前年に売れたのは、たった9台。その商品に向かって「今年は100台売る」と言い切った常務がいました。部下たちは絶句します。10倍以上、誰の目にも無謀と映る数字を平然と掲げたからです。

ところが1年後、実際に売れたのは148台。しかも市場の63%を握っていた最強の競合を、大病院という主戦場で逆転してしまいます。

この痛快な逆転劇を描いたのが、三枝匡さんの『戦略プロフェッショナル』(日本経済新聞社)です。著者自身の経営体験を下敷きにしたビジネス小説で、主人公・広川洋一は、大企業から経営難の子会社「新日本メディカル」へ常務として飛び込んでいきます。

物語を追ううちに、教科書で覚える戦略理論が現場でどう「武器」に変わるのかを、体感として理解できる。それが本書の仕掛けです。

理論を「暗記」しても、会社は一ミリも動かない

三枝さんがまず突きつけるのは、戦略理論を知識として蓄えているだけでは何の役にも立たない、という身も蓋もない事実です。

証拠として挙げられるのがアメリカ企業の失速でした。1970年代、米国は戦略理論に熱狂し、コンサルティング産業も一気に膨張します。ところが1980年代には多くの分野で日本企業に追い抜かれた。

なぜか。三枝さんは、現場を知らない戦略スタッフ(参謀)に頼りすぎたからだと見ます。上から降ってくる戦略に実行部隊は白け、手間のかかる製造改善より計算しやすい財務戦略やM&Aへ流れる。

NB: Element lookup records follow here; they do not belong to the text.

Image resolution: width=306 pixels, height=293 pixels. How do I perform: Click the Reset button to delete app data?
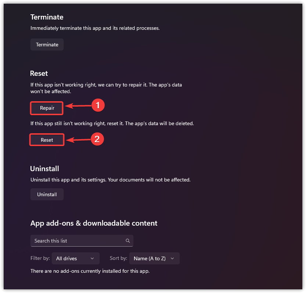pyautogui.click(x=47, y=140)
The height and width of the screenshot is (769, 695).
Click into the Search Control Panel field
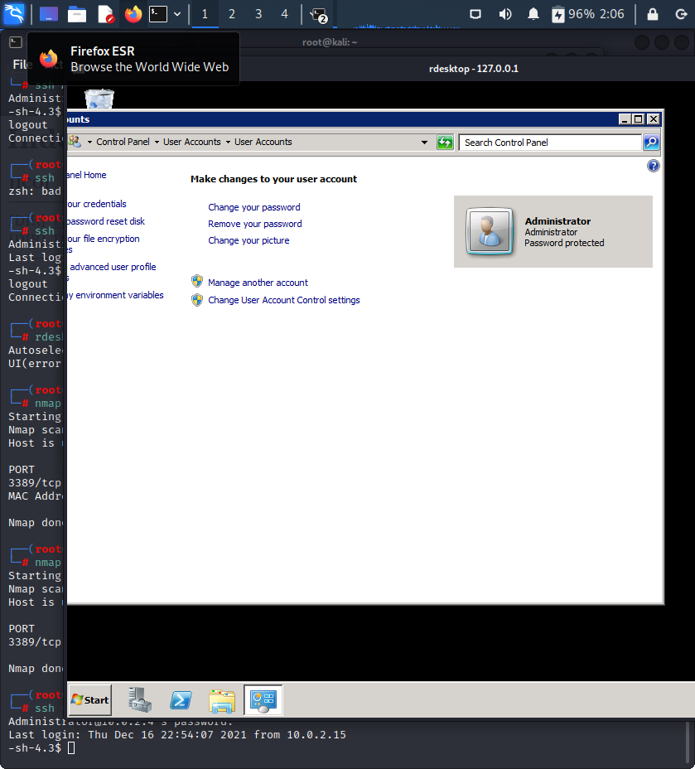point(550,143)
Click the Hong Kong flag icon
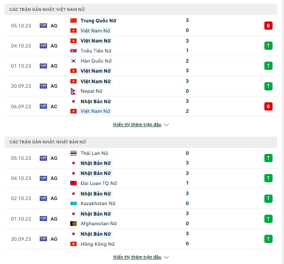Viewport: 284px width, 264px height. point(74,244)
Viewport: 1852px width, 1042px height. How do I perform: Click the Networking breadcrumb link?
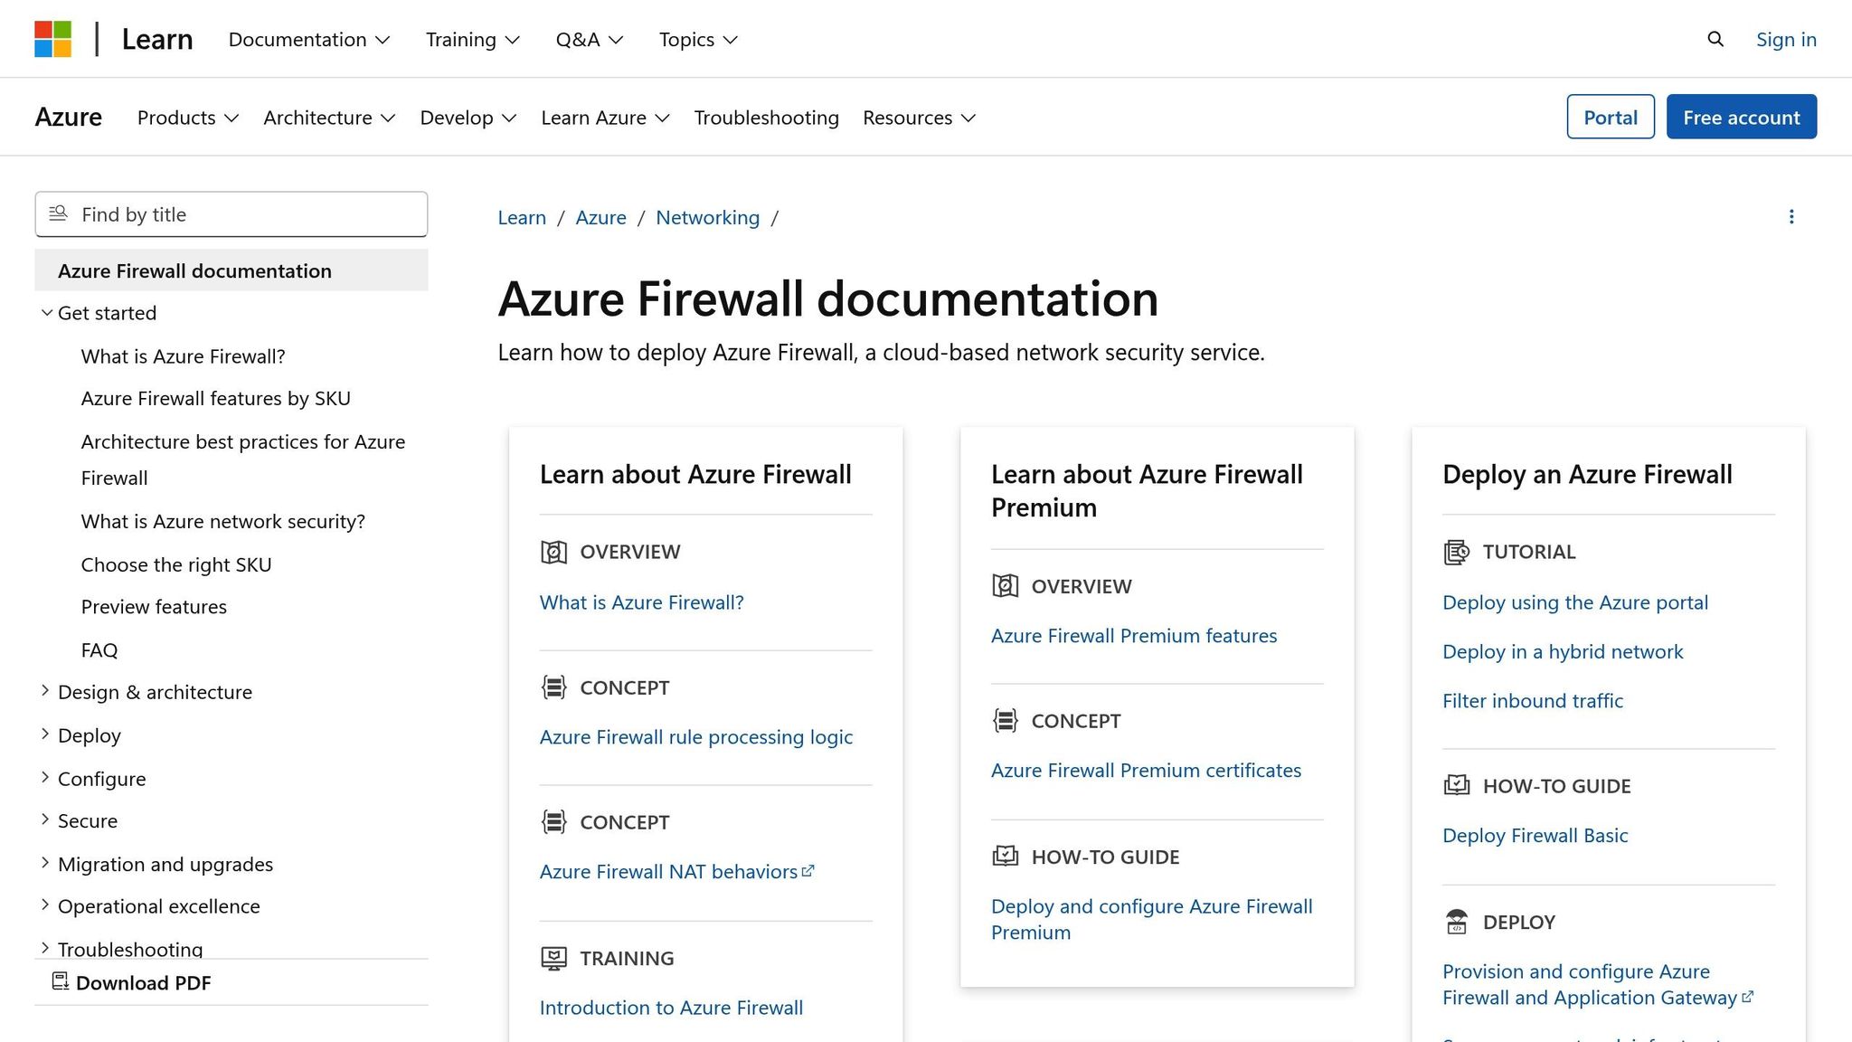[x=708, y=217]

理論が短期利益の道具に成り下がり、かえって競争力を削いだというわけです。

だから本書が求めるのは、参謀の知恵と現場の将の実行力を、一人の中に同居させた人材です。それが「戦略プロフェッショナル」。自ら最前線に立ち、理論と実行の両方に責任を負う経営者像で、広川はその姿を体現していきます。

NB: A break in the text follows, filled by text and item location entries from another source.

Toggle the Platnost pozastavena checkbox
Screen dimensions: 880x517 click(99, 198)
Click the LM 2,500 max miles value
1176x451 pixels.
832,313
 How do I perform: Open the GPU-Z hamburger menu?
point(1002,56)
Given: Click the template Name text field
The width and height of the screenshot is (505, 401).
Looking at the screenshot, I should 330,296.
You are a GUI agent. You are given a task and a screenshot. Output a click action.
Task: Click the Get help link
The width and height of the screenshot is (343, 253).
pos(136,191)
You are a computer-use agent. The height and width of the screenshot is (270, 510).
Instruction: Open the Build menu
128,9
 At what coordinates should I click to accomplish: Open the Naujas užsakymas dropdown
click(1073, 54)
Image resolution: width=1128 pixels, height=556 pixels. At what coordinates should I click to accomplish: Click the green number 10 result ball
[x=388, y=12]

戦略は、机上で描いた瞬間ではなく、現場で人を動かしきった瞬間にはじめて価値を持つ——本書の背骨はこの一点にあります。構成も凝っていて、広川が現場で悩む「物語」の直後に、それがどの理屈にあたるかを説く「戦略ノート」が挟まる。

理論と実戦が交互に来るので、使い方ごと頭に入る仕掛けです。

負け組企業ほど、低いレベルで静かに落ち着いている

広川が乗り込んだ新日本メディカルは、典型的な負け組でした。三枝さんはこの状態を「ルート3症候群」と名づけます。ルート3とは、いつも他社の後追いで方針がぶれ、最後は競争から弾き出される「負け犬」の成長経路のことです。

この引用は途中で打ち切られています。